Long Curtain Moat is benefiting from maintenance work as part of asset improvements and enabling work
Crucial heritage and enabling work in preparation for the Southsea Coastal Scheme at Long Curtain Moat will start from 15 June and take place weekdays between 7am and 7pm.
Work includes repair work to the inner moat walls as well as preparation work for the new sea defences along this frontage on the seaward side of the moat wall and Spur Redoubt, carried out by contractor Suttle Projects.
The work will begin on the seaward side of the moat wall and Spur Redoubt to improve the condition of the heritage asset and ensure its stability prior to work commencing on the new sea defences along this frontage.
The work will mainly consist of renewing the mortar joints between the stone where required, known as repointing, and injecting carefully selected grout to the core of the wall in places where it may become unstable in the future if no action is taken. Scaffolding to the outer moat wall will be required to complete these works.
Re-pointing of the inner moat walls, that was started in autumn last year but could not be completed over winter due to limestone mortar not working well in cold conditions, will also take place later in the summer.
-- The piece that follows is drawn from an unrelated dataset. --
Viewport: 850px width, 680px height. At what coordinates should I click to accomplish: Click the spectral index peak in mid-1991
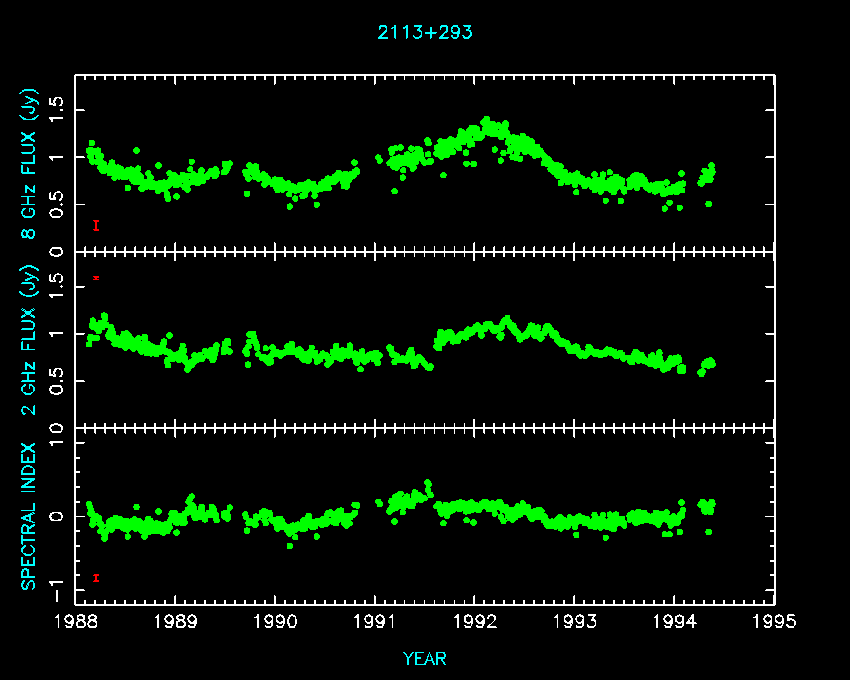coord(427,484)
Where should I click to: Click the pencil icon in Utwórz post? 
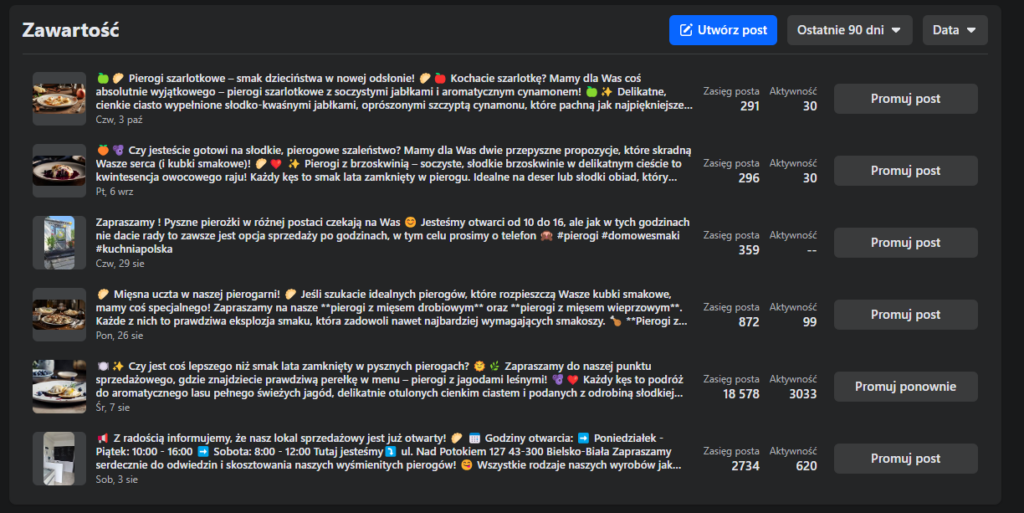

In addition, the inner moat walls will be cleaned where necessary to remove staining, a section of brickwork at the eastern end of the moat that has been destabilised by vegetation growth will be carefully removed and relayed, and some stone blocks that have been significantly damaged or lost over time will be replaced with new stone that has been carefully selected to match the existing historical stone as best as possible. This work will mainly be accessed using floating pontoons.
Where possible, all work will be carried out using hand tools to ensure the necessary protection of the heritage asset, but may involve some limited heavy machinery and pressure washers due to the nature of the work. Historic England has been consulted throughout the process and has approved the methods selected for the works.
There may be some temporary pedestrian diversions in place as a result of the work, especially during mobilisation and demobilisation stages, but these will be kept to a minimum and clearly signposted whilst in effect. No long-term closures are expected.